« Je ne ferai pas une Ignatieff de moi-même », a lancé la chef du Parti québécois, Pauline Marois, dimanche, à la suite du colloque de son parti. Elle est prête, dit-elle, à défaire le gouvernement. On pourrait penser qu'il s'agit d'une simple bravade de la part d'un chef de l'opposition qui veut maintenir le moral des troupes à trois ans et demi de l'échéance électorale.
Sauf que la majorité du gouvernement Charest est beaucoup plus précaire qu'il n'y paraît.
Il faut 63 députés pour avoir la majorité absolue à l'Assemblée nationale. Or, avec la démission de Tony Tomassi, il ne reste plus que 66 députés libéraux, contre 50 péquistes, 4 adéquistes, 1 solidaire, 3 indépendants et 1 siège est vacant (Vachon, une forteresse péquiste). Du caucus libéral, il faut aussi soustraire le président de l'Assemblée, qui ne vote qu'en cas d'égalité des voix.

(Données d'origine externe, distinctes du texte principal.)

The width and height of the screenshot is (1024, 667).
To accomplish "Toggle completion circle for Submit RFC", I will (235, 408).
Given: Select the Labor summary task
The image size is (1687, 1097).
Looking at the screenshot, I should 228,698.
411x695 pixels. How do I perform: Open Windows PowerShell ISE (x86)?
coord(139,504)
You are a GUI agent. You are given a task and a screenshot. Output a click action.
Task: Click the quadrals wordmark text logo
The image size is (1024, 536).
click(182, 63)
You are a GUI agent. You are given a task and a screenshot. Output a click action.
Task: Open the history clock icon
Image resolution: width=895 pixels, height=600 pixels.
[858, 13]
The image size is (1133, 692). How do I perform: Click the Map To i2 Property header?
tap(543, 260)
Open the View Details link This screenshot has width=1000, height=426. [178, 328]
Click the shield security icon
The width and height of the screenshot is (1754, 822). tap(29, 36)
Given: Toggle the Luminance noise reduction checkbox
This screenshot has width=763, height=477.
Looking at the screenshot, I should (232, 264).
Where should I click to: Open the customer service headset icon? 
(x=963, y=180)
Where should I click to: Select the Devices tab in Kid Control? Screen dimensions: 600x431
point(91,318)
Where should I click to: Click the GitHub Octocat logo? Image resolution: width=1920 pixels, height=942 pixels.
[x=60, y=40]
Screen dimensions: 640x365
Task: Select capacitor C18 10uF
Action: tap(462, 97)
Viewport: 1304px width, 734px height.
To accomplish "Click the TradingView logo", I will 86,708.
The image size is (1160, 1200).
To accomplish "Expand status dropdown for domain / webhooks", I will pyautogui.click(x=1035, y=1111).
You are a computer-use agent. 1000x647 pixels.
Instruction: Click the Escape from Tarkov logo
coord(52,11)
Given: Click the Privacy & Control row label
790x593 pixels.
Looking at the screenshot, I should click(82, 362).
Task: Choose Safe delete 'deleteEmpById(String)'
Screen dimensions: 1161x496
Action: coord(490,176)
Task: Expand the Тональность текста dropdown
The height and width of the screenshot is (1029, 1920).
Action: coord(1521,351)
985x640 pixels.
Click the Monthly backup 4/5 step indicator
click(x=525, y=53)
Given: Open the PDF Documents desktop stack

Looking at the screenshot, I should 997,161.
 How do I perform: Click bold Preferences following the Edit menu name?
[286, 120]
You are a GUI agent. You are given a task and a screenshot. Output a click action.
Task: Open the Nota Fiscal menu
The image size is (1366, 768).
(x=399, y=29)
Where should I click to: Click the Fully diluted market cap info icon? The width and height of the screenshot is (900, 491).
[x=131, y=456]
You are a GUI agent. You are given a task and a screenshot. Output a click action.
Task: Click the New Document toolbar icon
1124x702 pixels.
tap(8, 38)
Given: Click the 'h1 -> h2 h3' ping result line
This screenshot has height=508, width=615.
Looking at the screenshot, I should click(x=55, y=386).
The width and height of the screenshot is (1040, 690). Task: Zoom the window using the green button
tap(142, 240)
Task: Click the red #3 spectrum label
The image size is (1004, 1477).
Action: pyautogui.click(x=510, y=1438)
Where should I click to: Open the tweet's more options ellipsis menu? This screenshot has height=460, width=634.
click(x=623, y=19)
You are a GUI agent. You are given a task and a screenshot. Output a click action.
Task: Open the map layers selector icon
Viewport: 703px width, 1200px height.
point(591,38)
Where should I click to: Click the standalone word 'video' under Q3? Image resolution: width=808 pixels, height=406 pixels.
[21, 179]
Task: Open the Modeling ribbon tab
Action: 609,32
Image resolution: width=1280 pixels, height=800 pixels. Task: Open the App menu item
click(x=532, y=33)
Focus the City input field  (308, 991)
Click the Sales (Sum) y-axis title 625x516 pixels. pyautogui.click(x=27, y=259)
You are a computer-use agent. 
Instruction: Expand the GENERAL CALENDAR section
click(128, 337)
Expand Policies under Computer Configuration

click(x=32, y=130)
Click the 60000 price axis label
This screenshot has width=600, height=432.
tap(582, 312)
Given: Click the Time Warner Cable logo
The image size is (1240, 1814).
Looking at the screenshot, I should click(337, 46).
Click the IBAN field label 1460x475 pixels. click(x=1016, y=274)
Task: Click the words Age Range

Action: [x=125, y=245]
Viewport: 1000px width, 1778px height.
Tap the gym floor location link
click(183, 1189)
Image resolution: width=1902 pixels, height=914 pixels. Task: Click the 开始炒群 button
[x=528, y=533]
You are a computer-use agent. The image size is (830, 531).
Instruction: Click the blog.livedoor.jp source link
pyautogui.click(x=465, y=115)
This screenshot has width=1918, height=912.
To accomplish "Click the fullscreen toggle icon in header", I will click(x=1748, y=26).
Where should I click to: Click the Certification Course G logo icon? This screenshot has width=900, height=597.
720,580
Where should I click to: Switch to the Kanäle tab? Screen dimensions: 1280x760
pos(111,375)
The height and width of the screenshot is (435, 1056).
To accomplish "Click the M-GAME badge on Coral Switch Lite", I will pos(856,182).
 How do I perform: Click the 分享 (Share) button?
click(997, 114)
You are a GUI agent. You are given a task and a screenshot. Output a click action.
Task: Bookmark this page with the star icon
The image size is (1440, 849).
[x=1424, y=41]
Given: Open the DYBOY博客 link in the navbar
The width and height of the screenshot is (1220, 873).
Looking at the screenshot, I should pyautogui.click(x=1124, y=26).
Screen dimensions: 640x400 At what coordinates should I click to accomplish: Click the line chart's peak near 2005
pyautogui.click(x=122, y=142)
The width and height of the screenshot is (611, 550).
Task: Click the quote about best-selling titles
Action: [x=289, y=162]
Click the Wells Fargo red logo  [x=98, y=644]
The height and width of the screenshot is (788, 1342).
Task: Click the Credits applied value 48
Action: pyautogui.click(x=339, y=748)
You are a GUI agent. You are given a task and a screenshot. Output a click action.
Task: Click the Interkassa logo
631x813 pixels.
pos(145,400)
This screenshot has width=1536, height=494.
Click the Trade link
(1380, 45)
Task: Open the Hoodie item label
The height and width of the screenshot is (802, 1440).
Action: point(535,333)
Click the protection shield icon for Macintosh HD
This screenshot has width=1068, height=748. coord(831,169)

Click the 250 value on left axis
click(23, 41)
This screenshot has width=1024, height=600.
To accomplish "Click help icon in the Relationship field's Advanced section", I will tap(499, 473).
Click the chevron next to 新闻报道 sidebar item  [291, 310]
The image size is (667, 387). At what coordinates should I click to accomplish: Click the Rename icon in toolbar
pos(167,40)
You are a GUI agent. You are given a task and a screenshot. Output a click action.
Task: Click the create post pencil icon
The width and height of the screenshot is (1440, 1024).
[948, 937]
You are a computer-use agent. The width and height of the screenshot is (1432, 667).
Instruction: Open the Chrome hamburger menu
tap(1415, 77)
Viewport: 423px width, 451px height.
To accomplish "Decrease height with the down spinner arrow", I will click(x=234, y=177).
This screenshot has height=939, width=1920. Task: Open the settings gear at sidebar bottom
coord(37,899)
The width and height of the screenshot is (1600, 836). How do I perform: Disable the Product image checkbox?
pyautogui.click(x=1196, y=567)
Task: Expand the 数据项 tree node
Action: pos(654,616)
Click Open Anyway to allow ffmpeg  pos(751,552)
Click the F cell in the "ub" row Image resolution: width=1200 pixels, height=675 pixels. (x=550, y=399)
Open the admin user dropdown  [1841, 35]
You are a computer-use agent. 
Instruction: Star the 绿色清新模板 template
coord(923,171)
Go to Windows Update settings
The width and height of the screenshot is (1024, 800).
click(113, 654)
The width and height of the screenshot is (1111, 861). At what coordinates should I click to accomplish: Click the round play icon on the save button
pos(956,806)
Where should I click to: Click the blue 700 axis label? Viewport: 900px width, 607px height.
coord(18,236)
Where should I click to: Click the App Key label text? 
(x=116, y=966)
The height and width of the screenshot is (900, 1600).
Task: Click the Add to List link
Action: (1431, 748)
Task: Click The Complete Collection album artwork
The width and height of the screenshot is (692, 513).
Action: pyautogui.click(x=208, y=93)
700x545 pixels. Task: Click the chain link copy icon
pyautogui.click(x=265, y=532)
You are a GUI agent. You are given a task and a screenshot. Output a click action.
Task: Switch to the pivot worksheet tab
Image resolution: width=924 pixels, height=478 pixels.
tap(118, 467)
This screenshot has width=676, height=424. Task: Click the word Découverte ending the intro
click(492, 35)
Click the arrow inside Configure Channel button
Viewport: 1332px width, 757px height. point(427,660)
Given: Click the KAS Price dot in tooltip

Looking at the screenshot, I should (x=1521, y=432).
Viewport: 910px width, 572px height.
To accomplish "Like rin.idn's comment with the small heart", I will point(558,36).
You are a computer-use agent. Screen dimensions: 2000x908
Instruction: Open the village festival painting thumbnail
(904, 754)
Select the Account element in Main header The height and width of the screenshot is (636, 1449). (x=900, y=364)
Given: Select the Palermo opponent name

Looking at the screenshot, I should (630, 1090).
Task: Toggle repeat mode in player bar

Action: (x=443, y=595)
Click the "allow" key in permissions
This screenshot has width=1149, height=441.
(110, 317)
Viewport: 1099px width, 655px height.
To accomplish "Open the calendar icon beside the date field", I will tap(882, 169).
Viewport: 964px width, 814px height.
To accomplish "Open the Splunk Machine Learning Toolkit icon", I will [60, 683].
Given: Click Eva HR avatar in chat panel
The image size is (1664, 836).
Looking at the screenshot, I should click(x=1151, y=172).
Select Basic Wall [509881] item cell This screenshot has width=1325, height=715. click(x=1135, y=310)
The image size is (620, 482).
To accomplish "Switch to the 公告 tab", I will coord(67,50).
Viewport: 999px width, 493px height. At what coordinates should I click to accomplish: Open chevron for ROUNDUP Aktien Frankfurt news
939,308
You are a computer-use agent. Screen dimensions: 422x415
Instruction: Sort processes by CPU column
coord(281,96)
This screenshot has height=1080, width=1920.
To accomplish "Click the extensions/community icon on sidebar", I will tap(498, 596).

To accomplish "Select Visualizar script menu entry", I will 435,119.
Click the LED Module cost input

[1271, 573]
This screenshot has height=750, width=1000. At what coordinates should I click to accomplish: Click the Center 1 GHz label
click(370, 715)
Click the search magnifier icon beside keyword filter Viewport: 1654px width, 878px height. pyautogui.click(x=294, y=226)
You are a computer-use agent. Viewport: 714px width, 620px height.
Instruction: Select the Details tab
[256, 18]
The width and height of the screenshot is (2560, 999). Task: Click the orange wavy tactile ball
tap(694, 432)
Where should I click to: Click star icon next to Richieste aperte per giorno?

La majorité du gouvernement ne tient donc qu'à bien peu de choses. Il suffirait du départ d'une poignée de députés libéraux et/ou de défaites lors d'élections partielles pour renverser la majorité libérale. D'autant que, dans le Québec francophone, les sondages indiquent qu'à peu près tous les sièges libéraux sont désormais en jeu.
Or, actuellement, il y a deux dangers majeurs qui guettent le gouvernement Charest et qui pourraient contribuer à quelques départs.
La grogne des anglophones
D'abord, il y a la grogne des anglophones, qui pourrait se cristalliser avec la réponse du gouvernement au jugement de la Cour suprême du Canada invalidant la loi 104. C'est un dossier qui est largement passé sous le radar des médias francophones, mais il reste qu'au cours des dernières semaines, la communauté anglophone s'est mobilisée sur la question de l'accès à l'école anglaise.
Selon les dirigeants des commissions scolaires anglophones, il faut trouver des moyens d'élargir l'accès à l'école anglaise, sans quoi la communauté va « manquer d'oxygène » et ne sera plus viable à long terme.
C'est au point où l'« elder statesman » de la communauté anglophone, l'ex-ministre Victor Goldbloom, a repris du service à 86 ans, pour inciter le gouvernement à respecter le jugement de la Cour suprême.
Il y a bien peu de chances que le gouvernement Charest se range de ce côté. Mais dans la communauté anglophone, on est outré que le premier ministre n'ait même pas envoyé un accusé de réception aux dirigeants des commissions scolaires qui voulaient le rencontrer pour discuter de la situation.
Certains députés anglophones pourraient-ils en venir à quitter le caucus libéral? On n'en est sans doute pas encore là, mais il faut savoir que c'est arrivé deux fois dans l'histoire récente, toujours sur la question linguistique, soit en 1974 lors de l'adoption de la loi 22, et en 1988, lors de l'adoption de la loi 178.
Sept ans au pouvoir
Par ailleurs, le premier ministre Charest a fêté le mois dernier le septième anniversaire de son arrivée au pouvoir. Sans l'intermède du gouvernement minoritaire de 2007-2008, son gouvernement en serait aujourd'hui à la veille d'une échéance électorale qui s'annonce difficile.
Or, après sept ans au pouvoir, il y a souvent des ministres et des députés qui estiment que c'est le temps de passer à autre chose et de mettre fin à leur carrière politique. Tous les gouvernements ont connu des départs dans de telles circonstances. Et c'est encore plus fréquent quand le gouvernement n'est pas au plus haut dans les sondages et que la réélection s'annonce difficile.
En fin de mandat, une belle offre dans le secteur privé, des ennuis de santé ou l'éternel « désir de passer plus de temps avec sa famille » peuvent devenir beaucoup plus intéressants que les appels à rester au poste du premier ministre. Surtout quand personne n'est trop certain que le premier ministre lui-même n'attend pas la première occasion de s'en aller.
Alors, des élections précipitées sont-elles possibles? Comme le dit la chanson, il suffirait de presque rien.